#### [Data for this exercise]
....
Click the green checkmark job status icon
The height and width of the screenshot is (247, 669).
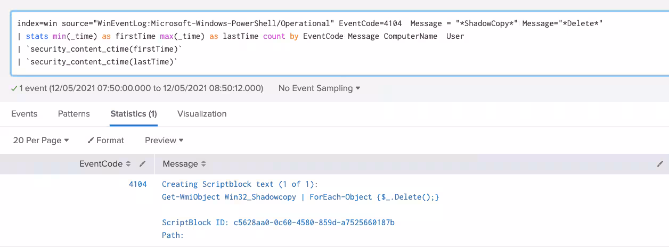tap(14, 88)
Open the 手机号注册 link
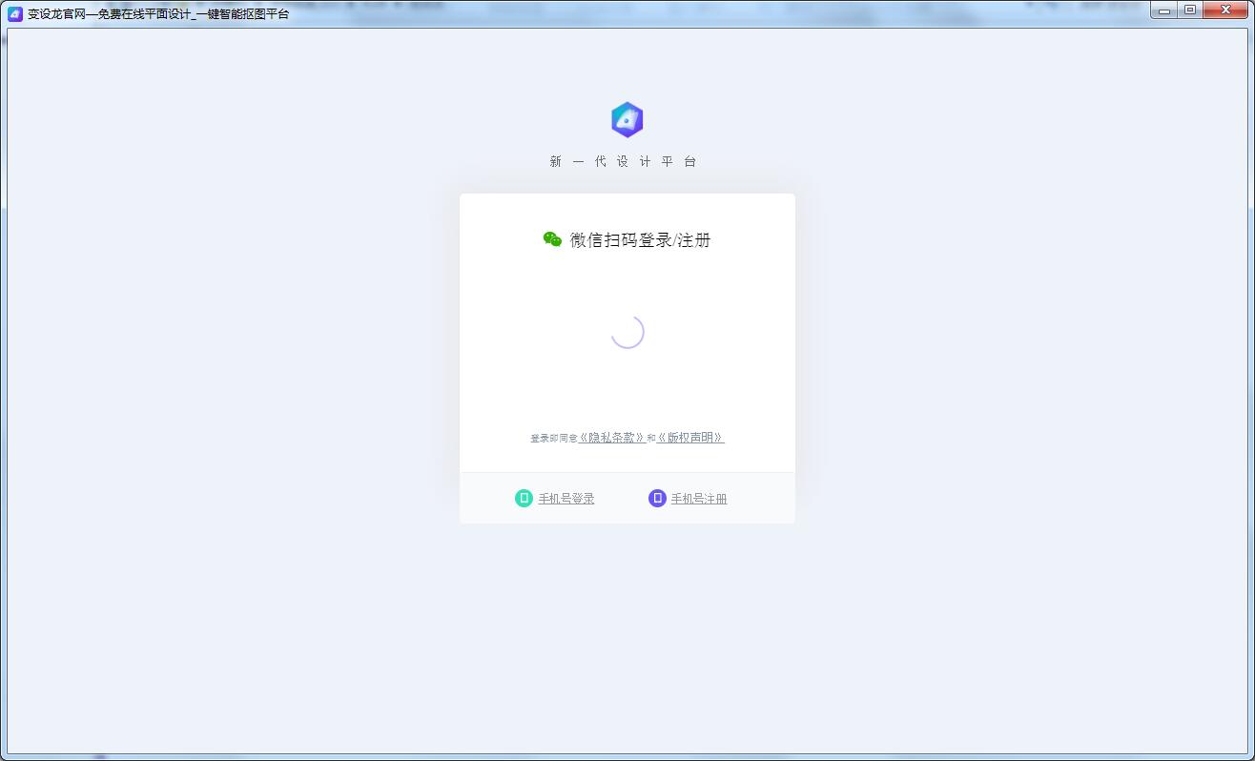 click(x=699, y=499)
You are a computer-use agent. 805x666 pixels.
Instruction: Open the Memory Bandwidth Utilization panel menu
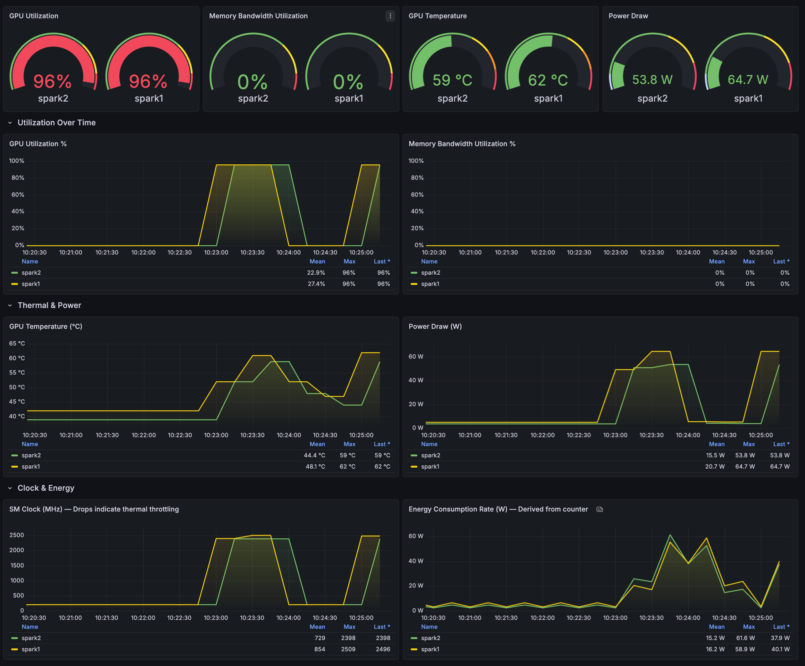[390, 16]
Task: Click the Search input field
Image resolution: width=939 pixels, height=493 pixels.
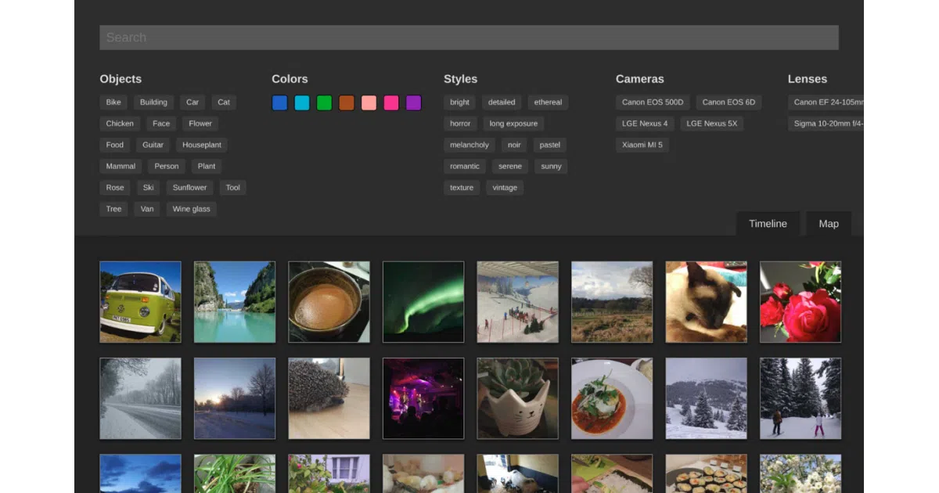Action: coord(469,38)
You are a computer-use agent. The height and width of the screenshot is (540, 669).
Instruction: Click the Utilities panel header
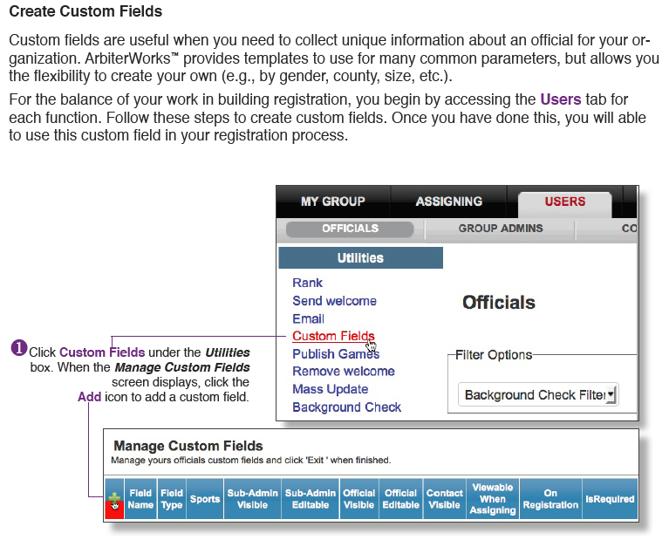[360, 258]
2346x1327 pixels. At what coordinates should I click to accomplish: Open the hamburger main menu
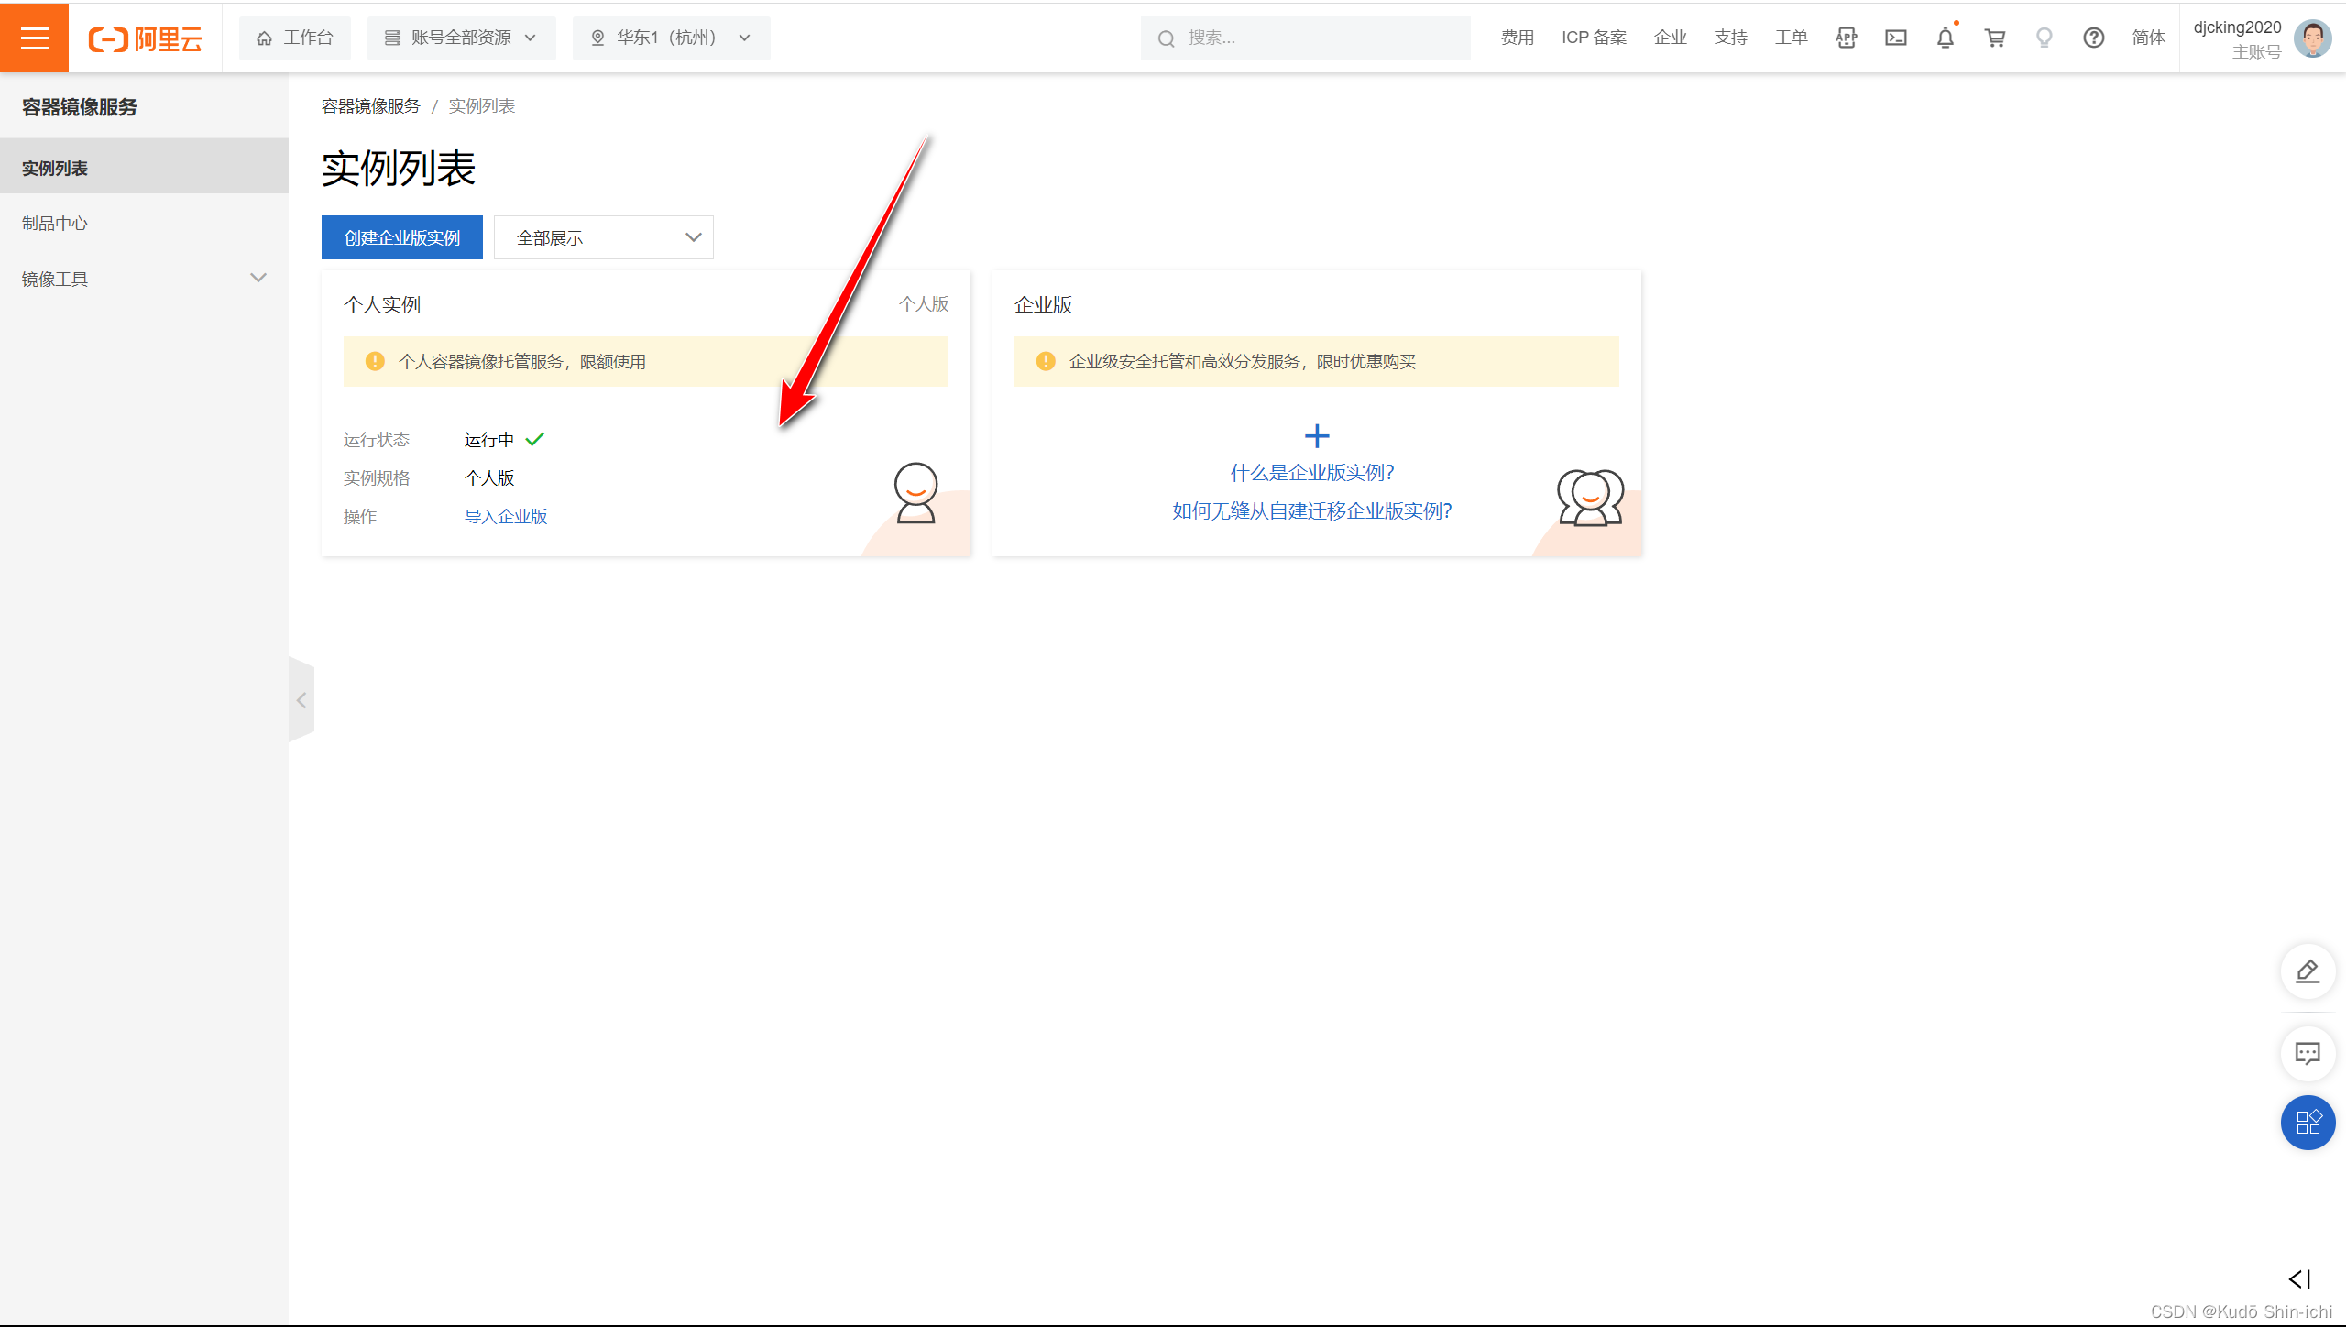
....
#### [What the task requires]
Rewrite all of the data above, replacing "Open" with "Select" and leaving everything else unchanged. Leave the pictures out of your answer.

#### [Solution for this exercise]
Click the green checkmark job status icon
The height and width of the screenshot is (247, 669).
tap(14, 88)
Select the 手机号注册 link
 click(x=699, y=499)
You are a computer-use agent. 805x666 pixels.
Instruction: Select the Memory Bandwidth Utilization panel menu
[390, 16]
Task: Click the Search input field
Image resolution: width=939 pixels, height=493 pixels.
Action: coord(469,38)
You are a computer-use agent. The height and width of the screenshot is (540, 669).
Instruction: Click the Utilities panel header
[360, 258]
2346x1327 pixels. At what coordinates should I click to accomplish: Select the hamburger main menu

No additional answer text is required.